Petite indication des enjeux? Deux chiffres, venus d’outre-Atlantique:

  • PG&E collecte tous les mois 2 téra-octets de données concernannt son réseau électrique
  • croissance des investissements en analyses de données pour le secteur de l’énergie: + 18% par an.

“La pénétration des énergies renouvelables induit une importante dose d’incertitude dans la gestion”, souligne Philippe Mack, directeur de Pepite. “Les outils big data permettent de mieux exploiter ces incertitudes, de prédire les besoins, le comportement des différents éléments constitutifs du réseau, que ce soit de manière individuelle ou collégiale. Cela permet de procéder à une gestion plus prédictive des situations plutôt que d’adopter une démarche curative, de devoir agir en mode gestion de crise…”

A quand la panne?

Dans le domaine de la maintenance prédictive, la société namuroise Maintenance Partners, membre du groupe Mitsubishi Heavy Industries, a également fait appel à Pepite pour déployer une solution de surveillance du fonctionnement d’éoliennes.

L’outil, baptisé Wintell (pour “wintelligence”, contraction de wind-vent et intelligence), est le fruit du projet de développement Power (Power Optimization through Wind Energy Reliability), cofinancé par la Wallonie. Il permet notamment d’identifier automatiquement des indicateurs de défaillances (connues ou inconnues), d’anticiper et de prévenir les pannes.

Des tests-pilote et de premiers déploiements concernent des parcs d’éoliennes belges, allemandes, françaises et luxembourgeoises (tant sur terre qu’en off-shore).

“Wintell permet de détecter des signes de défaillances. Les outils de surveillance analysent les paramètres collectés sur les différentes éoliennes connectées au réseau, paramètres qui sont consolidés dans une base de données centralisée et qui peuvent dégager des patterns. Il devient ainsi possible d’anticiper les pannes, d’envoyer des alertes préventives aux gestionnaires et ainsi d’optimiser la disponibilité en faisant en sorte que les éoliennes soient opérationnelles lorsque s’ouvrent les fenêtres de production [périodes propices à leur fonctionnement].”

Le problème majeur, dans l’état actuel des choses, est que les données, collectées à diverses sources, sont disparates – vibration, alimentation électrique, surveillance des températures, des pressions, alertes diverses, données de corrosion, de maintenance, prévisions météorologiques… – et ne sont pas corrélées. Les données “historiques” doivent idéalement être combinées avec des informations collectées en temps réel. “99% des systèmes d’analyse et de surveillance existant sur le marché s’appuient sur des sources individuelles, sans analyse croisée”, explique Philippe Mol, ingénieur chez Maintenance Partners.

Données extraites:
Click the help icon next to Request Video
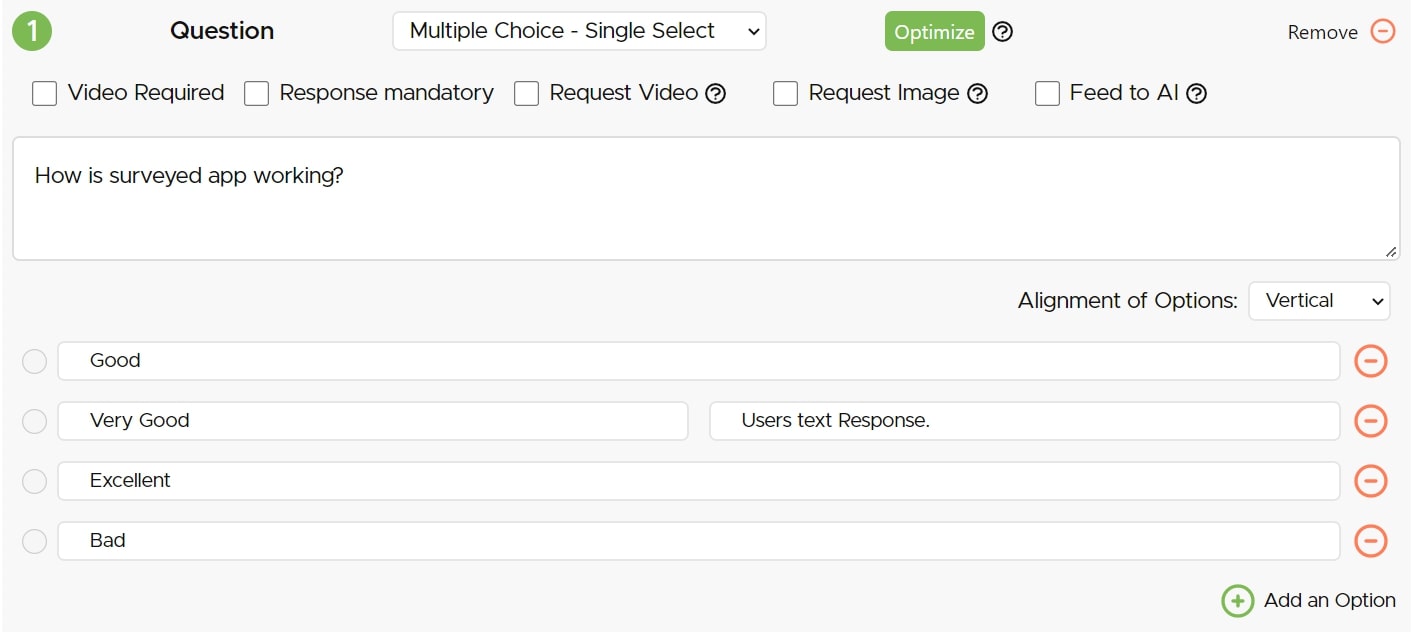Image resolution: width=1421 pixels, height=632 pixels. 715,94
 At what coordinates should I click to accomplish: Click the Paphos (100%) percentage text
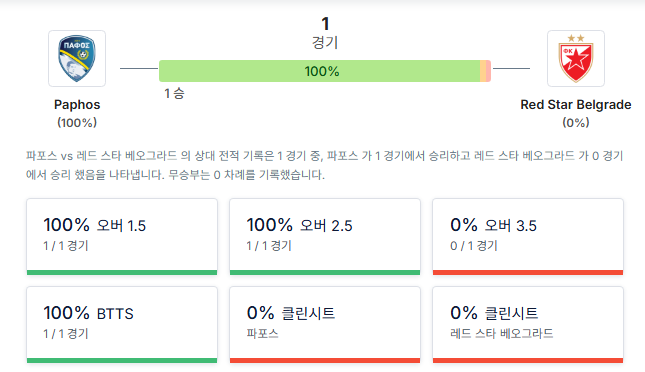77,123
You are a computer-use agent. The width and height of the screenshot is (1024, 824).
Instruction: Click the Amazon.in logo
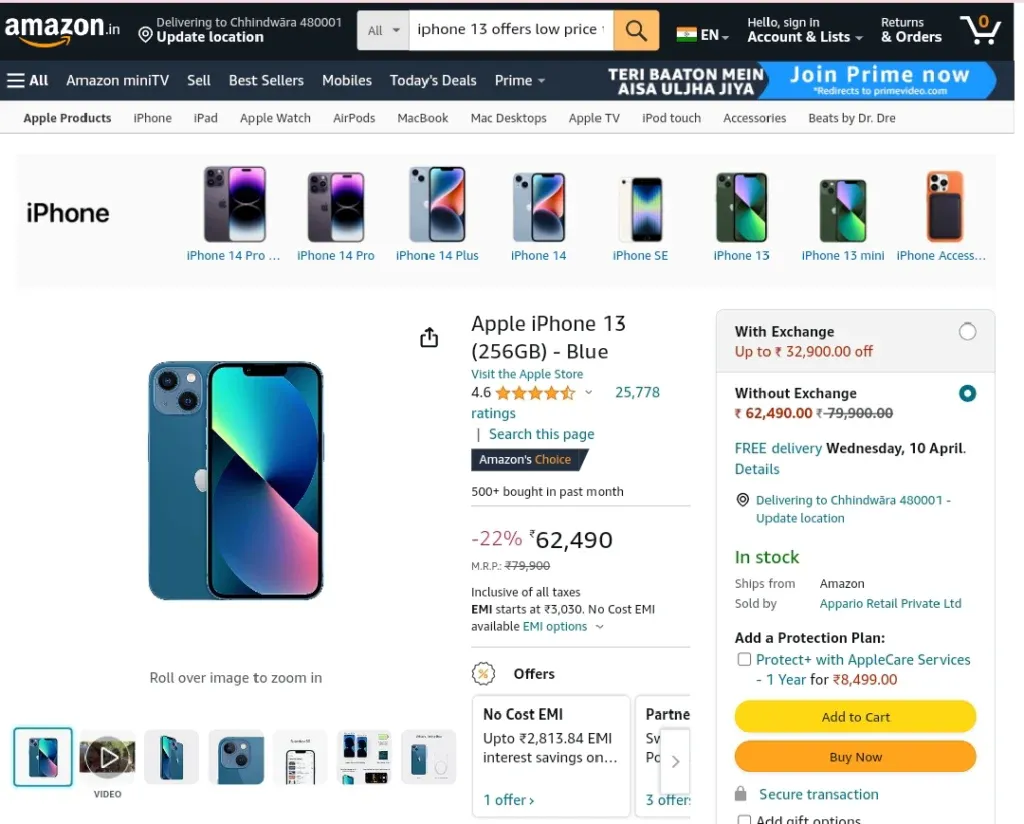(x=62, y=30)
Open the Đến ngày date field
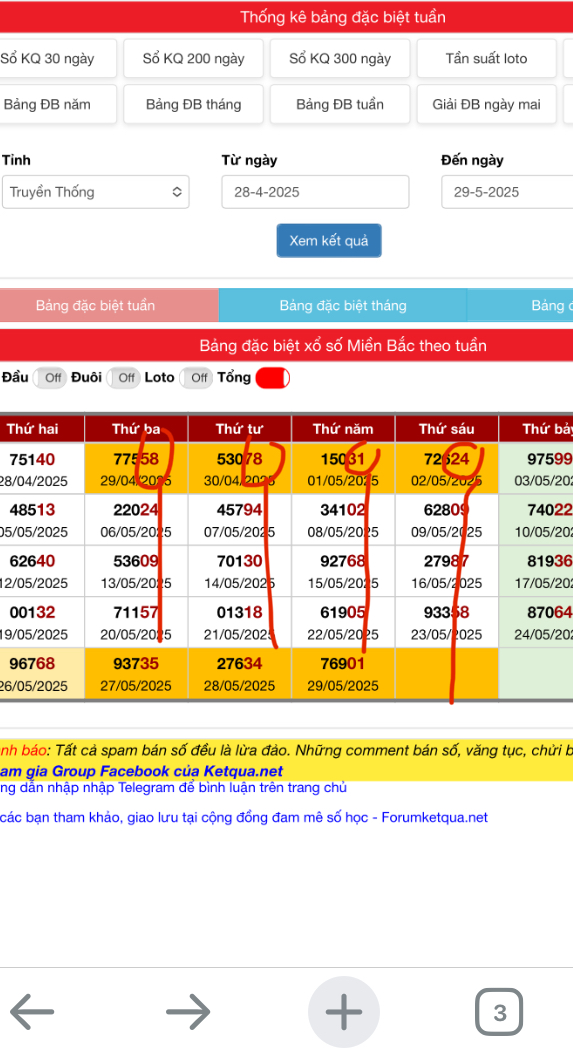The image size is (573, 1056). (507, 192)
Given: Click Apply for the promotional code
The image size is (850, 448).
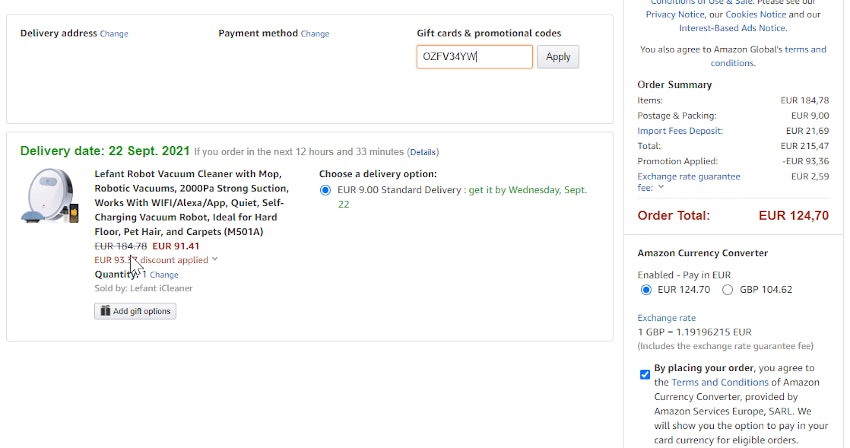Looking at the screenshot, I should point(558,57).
--
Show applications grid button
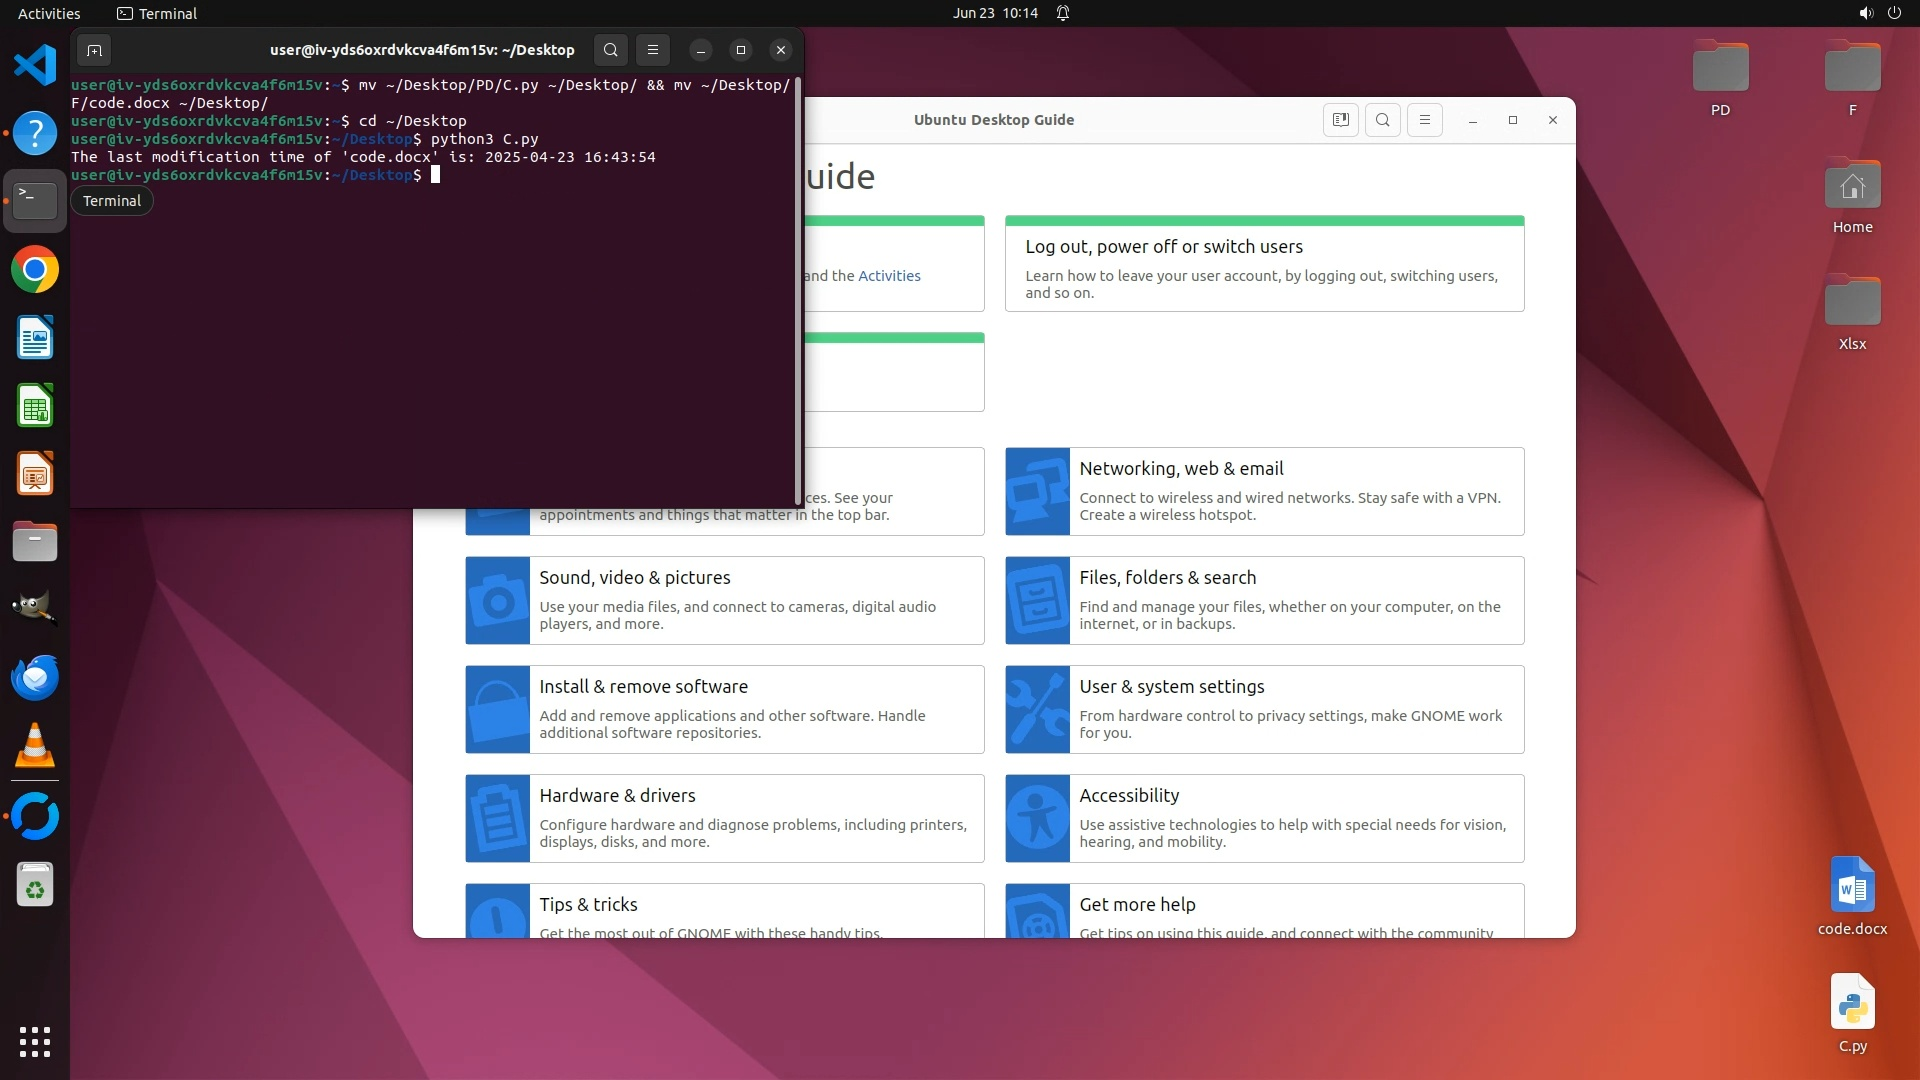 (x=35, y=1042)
* * *
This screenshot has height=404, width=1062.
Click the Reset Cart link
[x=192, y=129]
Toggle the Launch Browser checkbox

Travail à faire:
(A) Extrayez de l'extrait fourni le passage allant de « Dans le domaine » jusqu'à « du fonctionnement d’éoliennes. » inclus.
(B) Quels pays comptent des parcs d'éoliennes concernés par les tests-pilotes et les premiers déploiements de Wintell, selon l'extrait fourni ?
(C) Répondez à partir de l'extrait fourni :
(i) Quel volume de données sur son réseau électrique PG&E collecte-t-elle chaque mois ?
(ii) Quelle est la croissance annuelle des investissements en analyses de données dans le secteur de l'énergie ?
(iii) Quelle région a cofinancé le projet de développement Power ?

Réponses:
(A)
Dans le domaine de la maintenance prédictive, la société namuroise Maintenance Partners, membre du groupe Mitsubishi Heavy Industries, a également fait appel à Pepite pour déployer une solution de surveillance du fonctionnement d’éoliennes.

(B) Belgique, Allemagne, France, Luxembourg

(C)
(i) 2 téraoctets
(ii) +18 % par an
(iii) La Wallonie